The result? Stretching sergeants too thin to manage men and women doing difficult, dangerous jobs or to catch troubling patterns before they become bigger problems.
“The quality of supervision is No. 1,” Snelling told us, acknowledging that being a good sergeant isn’t completely dependent upon how many officers you’re supervising. “But,” he added, “the number of people you’re supervising could affect the quality of the supervisor.”
These might sound like internal management issues, but it’s not that simple.
It’s the difference between a sergeant who knows his officers well enough to spot when something is off — a pattern of complaints, a tendency to escalate, judgment calls that keep going the wrong way — and one who is managing a rotating cast of faces while trying to oversee a dozen people at once. It’s the difference between a team and a shift.

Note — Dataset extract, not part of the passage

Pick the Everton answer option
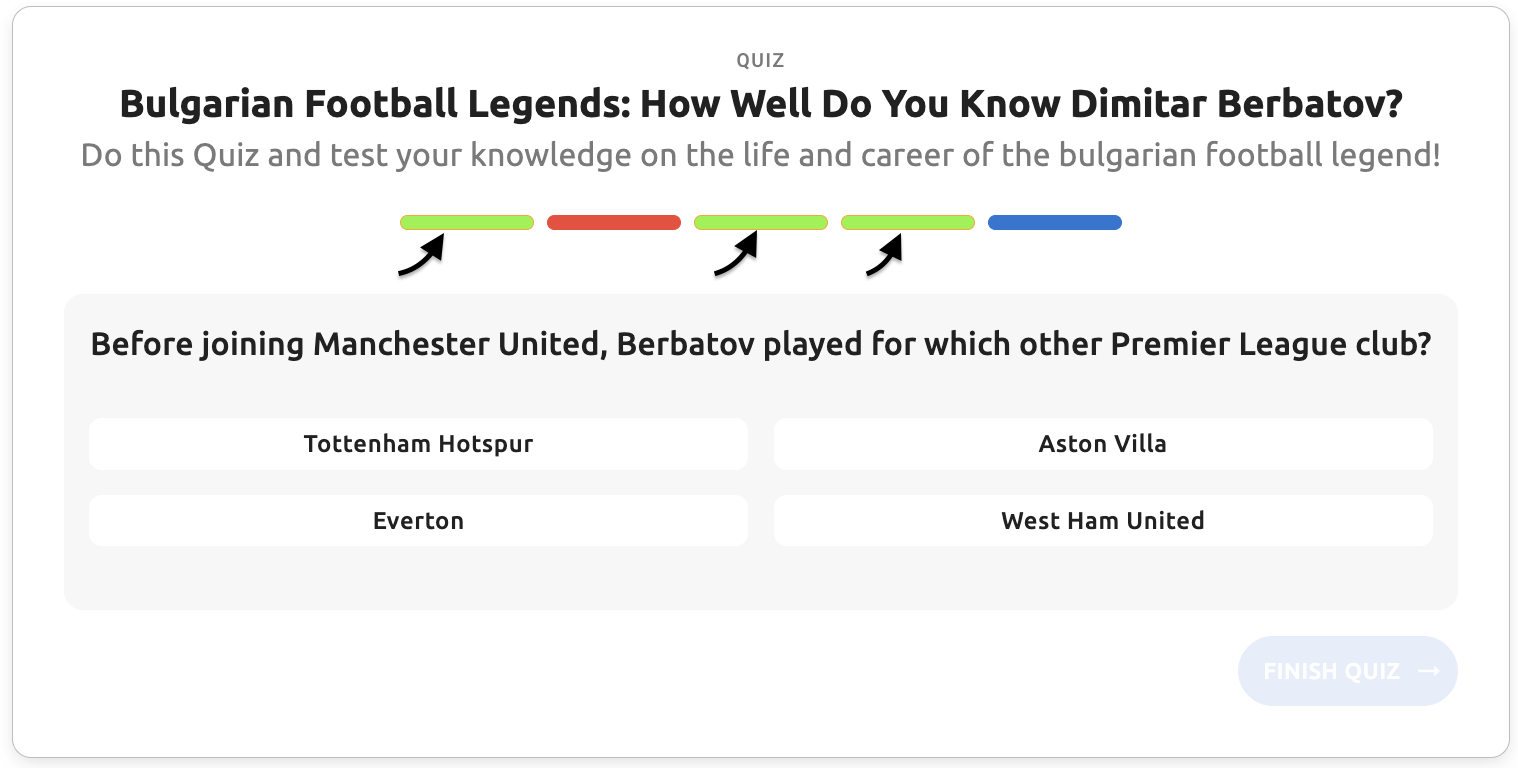This screenshot has width=1518, height=768. point(418,521)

Chicagoans have seen the fallout from insufficient supervision. Complaints pile up without early intervention. Use-of-force incidents escalate instead of de-escalate. Cases drag on without resolution. Officers sometimes cycle through neighborhoods without building the familiarity that helps prevent crime in the first place. This isn’t just a management problem, it’s a public safety problem.

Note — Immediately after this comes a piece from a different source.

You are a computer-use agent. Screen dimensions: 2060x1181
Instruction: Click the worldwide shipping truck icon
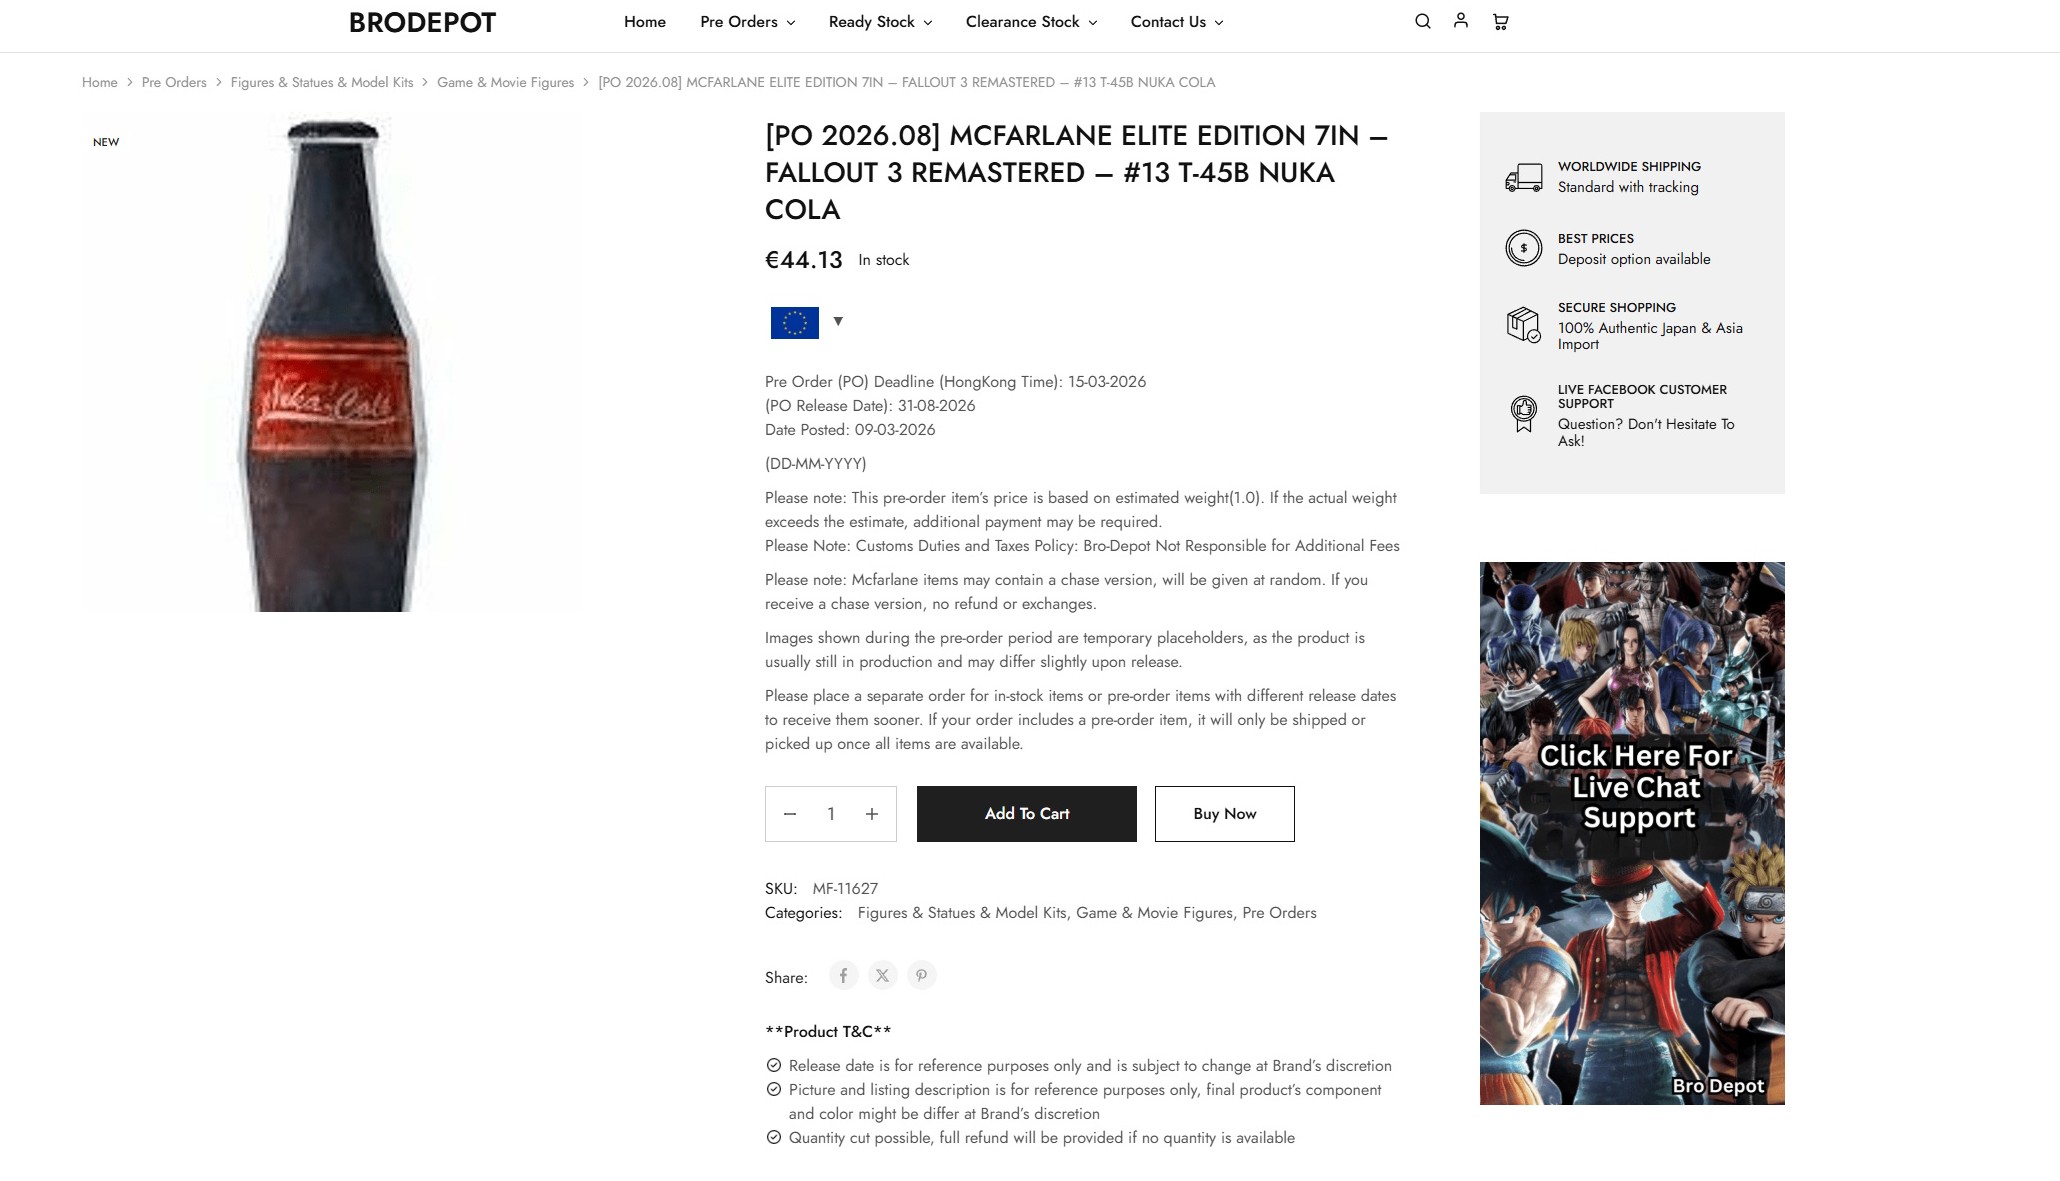click(1523, 178)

But the report doesn’t stop at diagnosis; it points to solutions.
For one, better deployment would allow for more proactive policing. Policing shouldn’t just be reactive.
The report highlights another problem: too little time on the beat.
It finds officers should spend about 40% of their time proactively patrolling neighborhoods, not just responding to calls. But in some districts, that isn’t happening. Officers are tied up going from one call to the next, leaving little time to build relationships, deter crime or spot trouble before it escalates.
That helps explain a reality many Chicagoans already recognize: As former New York City Police Chief Kenneth Corey, now with the University of Chicago Crime Lab, told us, the only time a squad car comes down a block is often in response to a call.
As the issues are mainly personnel-related, the fixes are to move people around — and, in some cases, make additional hires. In total, the study calls for hundreds of additional personnel, including patrol officers, sergeants and detectives, much of it achieved by filling vacancies and reallocating existing staff, another component of the workforce study we’ll cover in the future.
All of these ideas require investment from a cash-strapped city.
“There’s a cost to police reform,” Boik told us. No one to whom we spoke gave us a cost estimate, and neither does the study. But we can see how such an investment would provide a significant benefit to a city still struggling to control crime.
That’s because there’s an underappreciated cost to not fixing problems within the police force, one of which is legal settlements tied to police misconduct, Boik added. Already this year, the city has paid roughly $175 million in such settlements — more than double the $82.5 million budgeted — and last month borrowed $267 million at interest rates around 6% for settlements.
How — and whether — much of the recommended changes are implemented depends on the city’s fiscal reality, and “things like collective bargaining affect decisions,” as Snelling noted.
It has been a tough week for CPD, which is mourning the shooting death of 38-year-old Officer John Bartholomew in the line of duty.
Chicago’s challenge isn’t just how many officers it has. It’s whether the system allows them to do their jobs well, with real supervision, time on the beat and a structure that catches problems before they spiral.
Right now, it doesn’t — at least not enough of the time. This report provides some useful ideas on how to fix it.